The Ants of Africa
Genus Pyramica
Pyramica (Serrastruma) lujae (Forel)
{Pyramica (Serrastruma) lujae}

Pyramica (Serrastruma) lujae (Forel)

return to key {link to the Hymenoptera Name Server} Type location Mozambique (Strumigenys lujae, Forel, 1902e: 294, illustrated, worker; footnote in Wasmann, 1902) collected at Morumballa, on the Zambezi River, by E. Luja ; junior synonyms aequalis (Menozzi, 1942: 177, worker & queen) from Fernando Po I., calypso (Santschi, 1923e: 288, illustrated, worker) from Tanzania, gerardi (Santschi, 1923e: 287, worker) from Zaïre, collected at R. Kasa, Manyema, by Gerard, 1918; and glanduscula (Santschi, 1919h: 88, worker) from Zaïre, collected at Yambuya, by J. Bequaert; and reticulata (Stitz, 1910: 141, worker) from Cameroun, collected at Bibundi by Tessman; (see Bolton, 1995) .

Forel's (1902e) description is at {original description}. Stitz's (1910) description of reticulata is at {original description}. Santschi's (1919h) description of glanduscula is at {original description}. Santschi's (1923e) description of calypso is at {original description}. Santschi's (1923e) description of gerardi is at {original description}. Menozzi's (1942) description of aequalis is at {original description}. Bolton's modern description (1983) is at {original description}.


{Serrastruma lujae calypso}WORKER - TL 2.2-3.3 mm; characters as in key; note variable size; colour yellow to medium-brown (Bolton, 1983, illustrated, alitrunk and pedicel profile).

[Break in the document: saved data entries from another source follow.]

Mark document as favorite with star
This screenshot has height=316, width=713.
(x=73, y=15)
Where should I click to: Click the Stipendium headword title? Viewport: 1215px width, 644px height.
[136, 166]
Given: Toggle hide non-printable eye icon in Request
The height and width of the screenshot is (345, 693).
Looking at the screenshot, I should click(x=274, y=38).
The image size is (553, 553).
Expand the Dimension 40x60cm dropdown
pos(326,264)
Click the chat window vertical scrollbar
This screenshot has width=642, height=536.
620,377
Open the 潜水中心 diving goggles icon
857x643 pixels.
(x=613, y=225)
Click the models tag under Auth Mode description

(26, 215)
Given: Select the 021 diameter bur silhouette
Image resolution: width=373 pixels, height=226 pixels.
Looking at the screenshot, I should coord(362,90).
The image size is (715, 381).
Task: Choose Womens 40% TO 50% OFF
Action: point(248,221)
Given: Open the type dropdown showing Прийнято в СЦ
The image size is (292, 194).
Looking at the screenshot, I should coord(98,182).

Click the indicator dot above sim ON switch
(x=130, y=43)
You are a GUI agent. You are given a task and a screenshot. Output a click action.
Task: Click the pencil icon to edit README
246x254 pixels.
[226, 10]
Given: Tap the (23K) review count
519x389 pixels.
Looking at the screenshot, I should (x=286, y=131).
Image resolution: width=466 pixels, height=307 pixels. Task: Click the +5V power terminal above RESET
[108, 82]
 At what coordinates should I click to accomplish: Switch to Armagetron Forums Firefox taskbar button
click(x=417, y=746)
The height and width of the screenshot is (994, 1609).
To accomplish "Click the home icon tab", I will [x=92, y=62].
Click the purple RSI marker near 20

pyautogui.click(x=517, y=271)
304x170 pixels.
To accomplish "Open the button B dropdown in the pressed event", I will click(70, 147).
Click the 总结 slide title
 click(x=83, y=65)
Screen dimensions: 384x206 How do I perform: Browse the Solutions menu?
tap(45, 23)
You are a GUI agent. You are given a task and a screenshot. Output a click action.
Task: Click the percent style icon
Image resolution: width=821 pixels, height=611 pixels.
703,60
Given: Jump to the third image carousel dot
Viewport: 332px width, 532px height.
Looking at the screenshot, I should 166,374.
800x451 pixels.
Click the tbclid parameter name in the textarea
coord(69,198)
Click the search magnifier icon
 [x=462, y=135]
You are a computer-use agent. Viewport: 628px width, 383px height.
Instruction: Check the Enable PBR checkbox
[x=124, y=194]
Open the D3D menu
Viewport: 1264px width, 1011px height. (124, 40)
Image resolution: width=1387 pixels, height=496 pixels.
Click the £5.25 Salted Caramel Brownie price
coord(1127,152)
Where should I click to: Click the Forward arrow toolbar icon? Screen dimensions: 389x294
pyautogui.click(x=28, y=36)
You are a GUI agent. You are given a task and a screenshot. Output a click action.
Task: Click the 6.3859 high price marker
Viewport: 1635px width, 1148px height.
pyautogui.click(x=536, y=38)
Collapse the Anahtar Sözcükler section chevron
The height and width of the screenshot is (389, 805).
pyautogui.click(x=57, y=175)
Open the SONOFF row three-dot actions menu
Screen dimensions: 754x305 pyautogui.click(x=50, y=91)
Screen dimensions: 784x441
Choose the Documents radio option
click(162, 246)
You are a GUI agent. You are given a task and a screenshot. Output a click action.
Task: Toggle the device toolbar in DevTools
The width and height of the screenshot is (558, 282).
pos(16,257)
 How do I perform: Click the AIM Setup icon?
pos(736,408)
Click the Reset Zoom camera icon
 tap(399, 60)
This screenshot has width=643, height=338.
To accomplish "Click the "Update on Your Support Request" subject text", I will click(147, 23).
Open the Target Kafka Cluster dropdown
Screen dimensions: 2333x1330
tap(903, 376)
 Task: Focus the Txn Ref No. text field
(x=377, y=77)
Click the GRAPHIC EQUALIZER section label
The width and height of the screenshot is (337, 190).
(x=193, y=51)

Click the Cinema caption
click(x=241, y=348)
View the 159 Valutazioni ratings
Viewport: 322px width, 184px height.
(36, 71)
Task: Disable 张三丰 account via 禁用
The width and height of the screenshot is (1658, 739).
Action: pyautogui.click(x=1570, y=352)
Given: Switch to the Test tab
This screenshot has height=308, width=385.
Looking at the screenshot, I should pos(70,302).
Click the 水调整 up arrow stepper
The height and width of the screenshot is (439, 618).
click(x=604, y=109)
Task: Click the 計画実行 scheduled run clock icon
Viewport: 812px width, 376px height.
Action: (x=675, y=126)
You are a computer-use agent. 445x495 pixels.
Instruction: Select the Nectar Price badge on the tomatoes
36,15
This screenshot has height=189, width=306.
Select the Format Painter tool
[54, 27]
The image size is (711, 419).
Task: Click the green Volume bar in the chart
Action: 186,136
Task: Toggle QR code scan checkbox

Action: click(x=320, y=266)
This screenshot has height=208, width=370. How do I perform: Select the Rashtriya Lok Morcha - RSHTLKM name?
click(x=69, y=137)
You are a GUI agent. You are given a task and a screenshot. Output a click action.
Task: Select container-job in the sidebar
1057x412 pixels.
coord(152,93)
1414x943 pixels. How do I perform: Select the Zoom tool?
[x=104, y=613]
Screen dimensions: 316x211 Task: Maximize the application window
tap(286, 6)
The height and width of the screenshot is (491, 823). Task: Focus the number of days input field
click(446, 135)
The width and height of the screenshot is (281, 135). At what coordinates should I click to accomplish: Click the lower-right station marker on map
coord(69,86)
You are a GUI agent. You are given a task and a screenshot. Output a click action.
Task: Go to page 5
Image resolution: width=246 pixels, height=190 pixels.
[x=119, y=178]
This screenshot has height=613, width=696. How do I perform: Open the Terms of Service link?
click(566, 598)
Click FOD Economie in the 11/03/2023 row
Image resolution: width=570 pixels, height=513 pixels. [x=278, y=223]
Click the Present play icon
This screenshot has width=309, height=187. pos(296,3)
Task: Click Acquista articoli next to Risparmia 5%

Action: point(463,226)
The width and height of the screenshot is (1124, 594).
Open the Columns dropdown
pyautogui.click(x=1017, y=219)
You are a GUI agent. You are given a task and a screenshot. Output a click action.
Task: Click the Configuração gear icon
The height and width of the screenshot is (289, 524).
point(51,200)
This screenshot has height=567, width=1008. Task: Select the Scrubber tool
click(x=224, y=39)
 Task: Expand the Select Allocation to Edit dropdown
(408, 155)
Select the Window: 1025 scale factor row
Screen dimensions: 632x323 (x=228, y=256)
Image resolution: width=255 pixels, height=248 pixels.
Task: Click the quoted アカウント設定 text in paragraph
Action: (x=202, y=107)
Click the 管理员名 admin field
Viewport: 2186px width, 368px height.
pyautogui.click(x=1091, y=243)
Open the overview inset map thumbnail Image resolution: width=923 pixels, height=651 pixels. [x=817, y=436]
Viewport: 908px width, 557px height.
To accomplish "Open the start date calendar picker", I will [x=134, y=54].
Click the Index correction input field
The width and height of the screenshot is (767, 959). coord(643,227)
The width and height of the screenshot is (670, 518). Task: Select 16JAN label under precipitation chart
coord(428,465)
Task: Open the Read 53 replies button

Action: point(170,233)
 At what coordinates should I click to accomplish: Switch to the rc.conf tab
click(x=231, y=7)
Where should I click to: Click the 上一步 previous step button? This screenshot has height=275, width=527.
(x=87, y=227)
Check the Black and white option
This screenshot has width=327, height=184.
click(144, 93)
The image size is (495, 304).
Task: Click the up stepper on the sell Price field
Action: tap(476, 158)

A mainly forest species found throughout sub-Saharan Africa, with many records (Bolton, 1983).

Brown (1952) also reported specimens as found in Honolulu (Hawaiian Plant Quarantine) and Saõ Tomé.

Specimens in the CRIN collection were labelled as from CRI, Ghana, although Bolton (1983) noted that he collected it in Nigeria, at CRIN.

From Ghana, at CRIG (C.A. Collingwood; B. Bolton), Aburi and Mamfe Scarp (D. Leston), and Bolgatanga (E.S. Ross & K. Lorenzen) (Bolton, 1983). Found on cocoa at Kade by Majer (1975); from cocoa mistletoe (Room, 1975). Since collected from leaf litter (802 workers) in the semi-deciduous forest zone, under cocoa at Juaso, primary forest at Esukawkaw Forest Reserve and Atewa Forest Reserve, by Belshaw & Bolton (1994b).

From Ivory Coast in Banco Forest (I. Löbl; W.L. Brown), at Man (I. Löbl; V. Mahnert & J.-L. Perret), at Yapo Forest, Agboville (I. Löbl), Anguédédou Forest (W.L. Brown) and Sangrobo (W.L. & D.E. Brown).

Cameroun records include Batanga (G. Schwab), Mt. Cameroun (L. Fea, perhaps in 1901; B. Malkin), Nko'emvon (D.A. Jackson) and near Yaoundé (G. Terron).

Bernard (1952) recorded a Guinea, finding of a single worker (as Strumigenys (Cephaloxys) glanduscula) from Mt. Nimba, Nion, 700 m; "different from the type (Belgian Congo) by being shorter and with the spines twice as long". He separated it from a specimen of bequaerti (see above).

Nests in dead wood on living trees, foraging there and in leaf litter. Bolton (1983) relates a letter from W.L. Brown, in which the habit of preying on collembolans was vividly described, no other insects were seen as prey. Déjean & Benhamou (1993) described how the workers search individually for collembolans in the leaf litter of humid tropical forests. The core of their paper was a laboratory study of the orientation and foraging movements in a patchy environment, similar to that found in the dry season in the forests, when collembolans congregate in wet patches of leaf litter.